Chris Wilder, the League One leaders manager, also admitted as much after acknowledging United had “dodged a bullet” despite racing into an early lead.
Duffy’s goal was impressive. Lafferty’s even more so. Billy Sharp scored his 24th of the season after Steven Davies and Matthew Lund had clawed Keith Hill’s side back on level terms before Nathaniel Mendez-Laing ensured Rochdale claimed the draw their efforts deserved.
The result left United five points clear at the top of League One and eight points clear of Scunthorpe in third. But it also served as a reminder that, despite their cushion, top two status is still far from guaranteed.
Credit to Rochdale because they’re a good team.
“We could have got beat but we’re a resilient team,” Lafferty, the Northern Ireland international, said. “Ethan (Ebanks-Landell) made some great blocks when they were trying to nick something. To come to a tough away game, on a terrible pitch, we might look back on that and think it’s a crucial point. We know we’ve got to do better than that though and we know we can.”
BASHAM GETS BETTER
All three of United’s goals oozed quality. Duffy’s effort, after Paul Coutts had taken a short free-kick, was pure precision. Lafferty’s 30 yard Howitzer raw power. The pass which allowed Sharp to thread a low shot through the penalty area was classy but, as Lafferty highlighted afterwards, it was the person responsible for supplying it who probably did most to ensure the visitors did not lose.
Chris Basham might not be the most gifted member of Wilder’s squad but, in terms of guts, determination and work ethic, he has few peers.
“I think it shows the kind of character we’ve got in the dressing room,” Lafferty said. “Some players are probably more technically gifted than others but we’re all prepared to work. Chris Basham, who I don’t think gets the credit he deserves sometimes, was outstanding out there I thought. Whether he’s in defence or midfield. He played a massive part in the third goal. He was outstanding last week on a good pitch (against Scunthorpe at Bramall Lane) and outstanding today on a poor pitch. There are different aspects to football. It’s not all about the pretty stuff. People like Bash can grind out things.”

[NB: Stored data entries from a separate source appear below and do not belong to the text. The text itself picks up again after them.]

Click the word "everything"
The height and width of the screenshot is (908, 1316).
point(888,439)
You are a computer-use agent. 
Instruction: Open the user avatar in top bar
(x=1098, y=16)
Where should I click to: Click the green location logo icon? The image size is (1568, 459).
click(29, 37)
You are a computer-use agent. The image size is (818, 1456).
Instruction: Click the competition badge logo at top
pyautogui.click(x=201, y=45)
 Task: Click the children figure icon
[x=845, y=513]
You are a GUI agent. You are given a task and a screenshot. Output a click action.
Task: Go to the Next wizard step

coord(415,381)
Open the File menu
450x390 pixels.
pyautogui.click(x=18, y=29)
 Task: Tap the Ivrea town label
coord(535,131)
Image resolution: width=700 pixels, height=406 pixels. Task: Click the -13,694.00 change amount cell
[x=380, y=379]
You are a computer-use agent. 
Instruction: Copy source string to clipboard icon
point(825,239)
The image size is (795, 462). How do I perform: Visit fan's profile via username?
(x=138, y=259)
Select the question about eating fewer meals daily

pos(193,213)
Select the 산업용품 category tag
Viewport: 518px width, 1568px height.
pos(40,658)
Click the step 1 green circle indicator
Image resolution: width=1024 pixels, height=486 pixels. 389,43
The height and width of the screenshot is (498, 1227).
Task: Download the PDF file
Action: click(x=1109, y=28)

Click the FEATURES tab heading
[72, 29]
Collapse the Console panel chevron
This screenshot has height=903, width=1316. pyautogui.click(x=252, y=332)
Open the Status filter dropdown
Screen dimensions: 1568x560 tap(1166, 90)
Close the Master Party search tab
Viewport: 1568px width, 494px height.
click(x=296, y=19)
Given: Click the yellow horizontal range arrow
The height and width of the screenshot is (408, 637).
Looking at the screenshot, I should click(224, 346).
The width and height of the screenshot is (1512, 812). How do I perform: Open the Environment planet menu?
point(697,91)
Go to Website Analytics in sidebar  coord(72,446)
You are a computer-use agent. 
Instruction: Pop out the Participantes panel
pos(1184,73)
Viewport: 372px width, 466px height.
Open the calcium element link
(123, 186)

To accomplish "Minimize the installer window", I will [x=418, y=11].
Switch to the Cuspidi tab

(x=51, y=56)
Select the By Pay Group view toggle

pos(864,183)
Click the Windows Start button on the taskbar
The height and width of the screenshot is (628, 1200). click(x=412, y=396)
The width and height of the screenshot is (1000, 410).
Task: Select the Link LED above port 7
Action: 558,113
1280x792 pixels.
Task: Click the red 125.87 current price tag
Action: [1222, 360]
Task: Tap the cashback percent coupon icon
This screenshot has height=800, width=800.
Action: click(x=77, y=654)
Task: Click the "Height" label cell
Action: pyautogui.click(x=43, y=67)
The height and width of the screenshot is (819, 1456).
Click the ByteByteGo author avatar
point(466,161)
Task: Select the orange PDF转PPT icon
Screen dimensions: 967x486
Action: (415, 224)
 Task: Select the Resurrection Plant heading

Despite United’s status as the division’s most prestigious club, something Hill acknowledged following the final whistle, Wilder has assembled an unpretentious group of players since taking charge 10 months ago. But Basham, one of those he inherited after being appointed, personifies it best.
“It makes a big difference, not having egos,” Lafferty said. “One of our main attributes is honesty. If someone is lackadaisical or sloppy, someone will dig them out. We’ve got good honest players who are willing to go that extra yard for each other. If anyone was to get complacent, we’ve got the personalities in there to make sure they get it right. It comes from the manager, to be fair, from the top down.”
ROCHDALE PROVE THEIR WORTH
Rochdale might be without a win in nine outings but are deceptively dangerous opponents. Having beaten second-placed Fleetwood Town, Bolton Wanderers and Southend on home soil this term, they refused to buckle after falling 2-0 down after only 11 minutes although their comeback was aided and abetted by United’s unusually erratic defending.
Davies turned home after the ball was allowed to flash across the penalty area before Lund pounced when Andrew Cannon recycled possession. Sharp’s goal, his 12th in 14 appearances, could have shattered their resistance but Mendez-Laing, like Davies a former United loanee, profited from some poor tackling.
Ebanks-Landell’s perfectly executed tackle and Simon Moore’s fine save prevented Rochdale, who saw Ben Wilson foil Lafferty during the closing stages, claiming victory. But United are tenacious as well as talented.
“It was nice to get on the scoresheet and it was a good goal to score, I’ll probably have it on repeat when I get home,” Lafferty said. “Unfortunately for us, although the two goals we scored were good goals, we gave them up and that was sloppy from us. The basics we’ve been doing, defending crosses and stopping them coming into the box, we gave that up for whatever reason out there.
“We’re all disappointed in there because we knew we were below average. Credit to Rochdale, they were better than us in most aspects and they’re a good team. They should be there or there abouts regarding the play-offs I think.”